Nicola Mancino, è il vicepresidente del Consiglio superiore della magistratura, dopo una vita spesa in politica. Le sue origini sono umili: nato nel 1931 a Montefalcone, in provincia di Avellino, padre ferroviere e madre casalinga, tirando un po' la cinghia è arrivato alla laurea in Giurisprudenza e all'esercizio della professione di avvocato. Ma il giovane Mancino, agli inizi degli anni '60, aveva già deciso di legare il suo futuro alla politica e allo scudo crociato.

Dopo una gavetta di una decina d'anni in provincia di Avellino, Mancino è stato per due volte presidente della regione Campania. Poi, nel 1976, il grande balzo con l'elezione al Senato nelle liste democristiane. Da allora è sempre stato rieletto. Trent'anni esatti, vissuti nelle aule e nei corridoi di Palazzo Madama. Mancino ha guidato il gruppo della Dc al Senato durante gli anni '80, quelli dello scontro con Bettino Craxi. Con il crollo della prima Repubblica, ha partecipato alla nascita del Partito Popolare e poi della Margherita. Come tutti gli ex democristiani ha qualche nostalgia per il passato, ma ha accettato il bipolarismo e la collocazione dei cattolici democratici (così si sono sempre definiti quelli della sinistra democristiana) nello schieramento progressista.

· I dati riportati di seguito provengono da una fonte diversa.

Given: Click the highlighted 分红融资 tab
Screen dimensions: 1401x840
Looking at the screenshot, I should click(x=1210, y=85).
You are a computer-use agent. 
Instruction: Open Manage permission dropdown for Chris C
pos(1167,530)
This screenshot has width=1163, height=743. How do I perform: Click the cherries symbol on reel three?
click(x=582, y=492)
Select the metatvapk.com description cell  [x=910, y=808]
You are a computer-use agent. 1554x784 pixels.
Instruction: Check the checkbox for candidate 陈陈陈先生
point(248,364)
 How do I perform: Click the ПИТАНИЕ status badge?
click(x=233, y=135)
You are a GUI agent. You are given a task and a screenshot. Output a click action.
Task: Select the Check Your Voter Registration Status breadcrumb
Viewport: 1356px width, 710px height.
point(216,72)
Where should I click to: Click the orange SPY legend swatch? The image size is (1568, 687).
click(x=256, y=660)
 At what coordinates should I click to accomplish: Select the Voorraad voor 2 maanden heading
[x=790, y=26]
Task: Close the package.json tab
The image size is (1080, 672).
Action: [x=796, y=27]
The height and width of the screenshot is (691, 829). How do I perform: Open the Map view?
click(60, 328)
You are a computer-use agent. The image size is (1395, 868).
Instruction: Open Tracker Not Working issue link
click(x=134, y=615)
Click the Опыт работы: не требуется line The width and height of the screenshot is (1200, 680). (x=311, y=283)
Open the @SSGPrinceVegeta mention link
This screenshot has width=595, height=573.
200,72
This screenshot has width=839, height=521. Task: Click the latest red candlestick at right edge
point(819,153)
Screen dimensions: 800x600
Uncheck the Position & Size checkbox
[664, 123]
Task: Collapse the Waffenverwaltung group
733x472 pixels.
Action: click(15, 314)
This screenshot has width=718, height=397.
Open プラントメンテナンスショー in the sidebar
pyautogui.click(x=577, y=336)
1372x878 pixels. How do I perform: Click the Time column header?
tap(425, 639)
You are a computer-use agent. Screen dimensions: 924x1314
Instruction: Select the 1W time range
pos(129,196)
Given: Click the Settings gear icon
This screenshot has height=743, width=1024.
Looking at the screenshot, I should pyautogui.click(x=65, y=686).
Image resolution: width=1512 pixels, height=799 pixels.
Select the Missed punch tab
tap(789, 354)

La sua carriera politica gli ha regalato diverse soddisfazioni. Era lui il ministro dell'Interno, nel 1993, quando fu arrestato il superboss della mafia Totò Riina. Da responsabile del Viminale ha legato il suo nome al decreto che istituiva il reato di istigazione al razzismo. La legge Mancino ha portato alla chiusura di numerose associazioni neofasciste, tra le quali «Meridiano zero».
Dopo la vittoria del centrosinistra alle elezioni del 1996, è stato eletto presidente del Senato, carica che ha conservato fino al termine della legislatura, nel 2001. Anni caldi, segnati dal fallimento della Bicamerale, dalla caduta del governo di Romano Prodi, dall'arrivo di Massimo D'Alema a Palazzo Chigi, sostituito poi da Giuliano Amato. Mancino, fedele alle sue convinzioni e alle sue abitudini (tra le quali l'immancabile mezza spremuta di pompelmo consumata quotidianamente alla buvette di Palazzo Madama) è stato un presidente disponibile al dialogo ma nemico degli «inciuci». Sotto la sua presidenza è stata approvata la riforma del titolo V della Costituzione.

Dopo la sconfitta elettorale del 2001, Mancino ha perso la battaglia per diventare capogruppo della Margherita al Senato (gli fu preferito il prodiano Willer Bordon). Ha allora interpretato il ruolo di «padre nobile» del centrosinistra: il suo caratteristico vocione si è fatto sentire in aula soprattutto durante la battaglia contro la riforma della Costituzione voluta dalla Casa delle Libertà. Dopo le elezioni del 2006, confermato al Senato, è stato candidato come membro laico del Consiglio superiore. Sul suo nome si è registrata la convergenza dei voti dei membri del CSM per la successione a Virginio Rognoni come vicepresidente dell'organo di autogoverno della magistratura. La sua candidatura conferma l'esistenza di un “grande centro” moderato trasversale ai due poli di cui egli è forse l'esponente più autorevole e più riconosciuto.